Streitkultur: Der Magdeburger Jazzkrieg

Guido Erbrich

Schon in der Bibel findet sich, etwas zwischen den Zeilen der Apostelgeschichte versteckt, ein Rezept zum Streitenkönnen. Da widerstanden sich zwei Streitpartner mit offenem Angesicht. Dass diese Kunst des "Fairstrittenseins" nicht nur biblische Gestalten verstehen, zeigt sich dieser Tage im Magdeburger Jazzkrieg 2011, der keiner wurde. Dabei hätte es ein richtiger Kulturkampf werden können. Denn er ging los, wie so viele Konflikte. Zwei ziemlich unversöhnliche Standpunkte standen sich gegenüber.

Auf der einen Seite die Magdeburger Theaterintendantin Karen Stone, die der erfolgreichen Jazzreihe "Jazz in der Kammer" eine radikale Sparkur verordnen, Gelder massiv kürzen und Konzerte halbieren wollte. Auf der anderen Seite der Musiker Warnfried Altmann, der mit vielen anderen für den Erhalt der Musikreihe stritt. In der Regel gibt es bei solchen Konflikten einen Verlierer, viele Verärgerte und jede Menge schlechte Luft.

Dieses Gesetz hat in diesem Falle Gott sei Dank nicht gnadenlos zugeschlagen.

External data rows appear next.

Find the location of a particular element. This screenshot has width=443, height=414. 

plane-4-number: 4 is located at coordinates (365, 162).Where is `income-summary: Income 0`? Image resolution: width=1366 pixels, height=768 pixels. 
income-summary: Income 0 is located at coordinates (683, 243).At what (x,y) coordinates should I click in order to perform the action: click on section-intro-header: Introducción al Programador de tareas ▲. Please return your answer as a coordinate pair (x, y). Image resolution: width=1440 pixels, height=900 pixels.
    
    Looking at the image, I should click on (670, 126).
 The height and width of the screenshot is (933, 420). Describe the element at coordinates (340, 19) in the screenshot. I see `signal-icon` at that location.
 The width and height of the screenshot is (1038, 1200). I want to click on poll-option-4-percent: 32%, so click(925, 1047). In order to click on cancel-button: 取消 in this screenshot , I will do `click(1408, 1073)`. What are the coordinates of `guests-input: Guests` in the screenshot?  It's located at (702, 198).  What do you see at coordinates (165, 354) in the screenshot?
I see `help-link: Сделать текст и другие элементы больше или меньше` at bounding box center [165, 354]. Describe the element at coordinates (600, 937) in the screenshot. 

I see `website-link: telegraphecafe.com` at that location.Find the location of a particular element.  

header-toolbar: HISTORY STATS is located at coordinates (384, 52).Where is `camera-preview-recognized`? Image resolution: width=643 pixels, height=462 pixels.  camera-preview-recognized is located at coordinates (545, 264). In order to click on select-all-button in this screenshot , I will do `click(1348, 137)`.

Die Intendantin und der Musiker fanden eine Lösung über alle hochgeschaukelten Emotionen hinweg.

Und hier können wir etwas lernen. Zum Ersten, dass Streiten sich lohnt. Es lohnt sich, etwas aufs Spiel zu setzen. Nicht gleich klein beizugeben.

Zum Zweiten, dass der Ton entscheidend ist für die Musik, die gespielt wird. Denn hier wurde zwar hart gestritten, aber beide Seiten pflegten einen ehrlichen, kritischen, zuweilen harten aber fairen Ton.

Und drittens, und das ist das Schöne, dass es auch zwei Gewinner geben kann.

Zu guter Letzt bedankte sich der Musiker aufrichtig bei der Intendantin. Es ist keine Schande, seine Meinung zu ändern. Im Gegenteil. Nötig ist dabei nur eine nicht ganz leichte Kleinigkeit: Nicht auf Teufel komm raus Recht behalten zu wollen.

Ob beide das Apostelgeschichtenrezept kennen, weiß ich nicht. Dort stritten sich Petrus und Paulus ebenso hart - aber: Sie hielten sich gegenseitig aus, weil sie für dieselbe frohe Botschaft arbeiteten. Hut ab vor denen, die das können.